Intro: The Christmas Pledge
1) “A Christmas Carol” Revisited
2) Women: The Christmas Magicians
3) Men: The Christmas Stagehands
4) The Four Things Children Really Want for Christmas
5) The Homecoming
6) Inside the Christmas Machine
7) The Gift of Joy
8) A Simple Christmas
9) Christmas Revival
Appendix: Resources for a Simple Christmas

Each chapter ends with exercises for helping you determine your feelings about the particular subject of the chapter. There is also always a question and answer section that often contains concrete ideas and helpful resources.

The Appendix is a book unto itself and is packed full of ideas and resources that the authors have found useful for helping to simplify Christmas. The subjects covered are:

-Decorations, broken down by category (Greens, Tree, Candles, etc.)

-Music

-Christmas Cards

-Entertaining

-Food (includes recipes)

-Gifts, includes great “alternative gift ideas” and “easy homemade gifts” (as far as I’m concerned, this book is worth buying just for this “Gifts” section alone!)

-Alternative Christmas Activities for Churches

-Making a Christmas Budget

If you feel really energized by the message of this book, you can help enlighten others by buying a Leader’s Guide ($20) and hosting your own “Unplug the Christmas Machine” workshop.

I could go on and on about all the useful, concrete information and encouragement that is in this book. But the main point of my post has to be that if you have any doubts at all about Christmas, try reading Unplug the Christmas Machine: A Complete Guide to Putting Love and Joy Back into the Season to see if you find some inspiration.

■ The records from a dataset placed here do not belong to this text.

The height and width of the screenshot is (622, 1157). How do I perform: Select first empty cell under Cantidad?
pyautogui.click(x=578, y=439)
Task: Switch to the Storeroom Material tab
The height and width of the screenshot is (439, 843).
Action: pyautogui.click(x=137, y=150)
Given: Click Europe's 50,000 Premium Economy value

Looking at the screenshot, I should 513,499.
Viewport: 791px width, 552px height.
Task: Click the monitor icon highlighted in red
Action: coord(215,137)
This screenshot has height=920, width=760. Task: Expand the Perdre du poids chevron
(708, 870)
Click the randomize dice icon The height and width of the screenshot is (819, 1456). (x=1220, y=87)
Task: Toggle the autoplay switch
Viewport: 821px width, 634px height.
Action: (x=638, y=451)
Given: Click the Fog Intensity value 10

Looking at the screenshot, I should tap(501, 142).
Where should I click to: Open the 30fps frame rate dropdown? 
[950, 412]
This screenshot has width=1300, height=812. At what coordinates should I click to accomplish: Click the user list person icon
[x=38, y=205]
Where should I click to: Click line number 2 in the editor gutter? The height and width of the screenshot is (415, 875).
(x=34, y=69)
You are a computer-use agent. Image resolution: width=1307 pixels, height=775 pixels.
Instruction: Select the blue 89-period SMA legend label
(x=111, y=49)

You could get it from the library or go all out and buy it. I decided just to buy it and am glad I did, since I view it as a reference book to be pulled off the shelf whenever I need a bit of encouragement or a useful idea.

One thought on buying it: new at Amazon it is currently $10.36 (paperback). I purchased a “Like New” copy from an “Amazon Seller” for about $5.00 (including shipping) and honestly I couldn’t tell that it was not a brand new book! So if you want to buy it, shop around.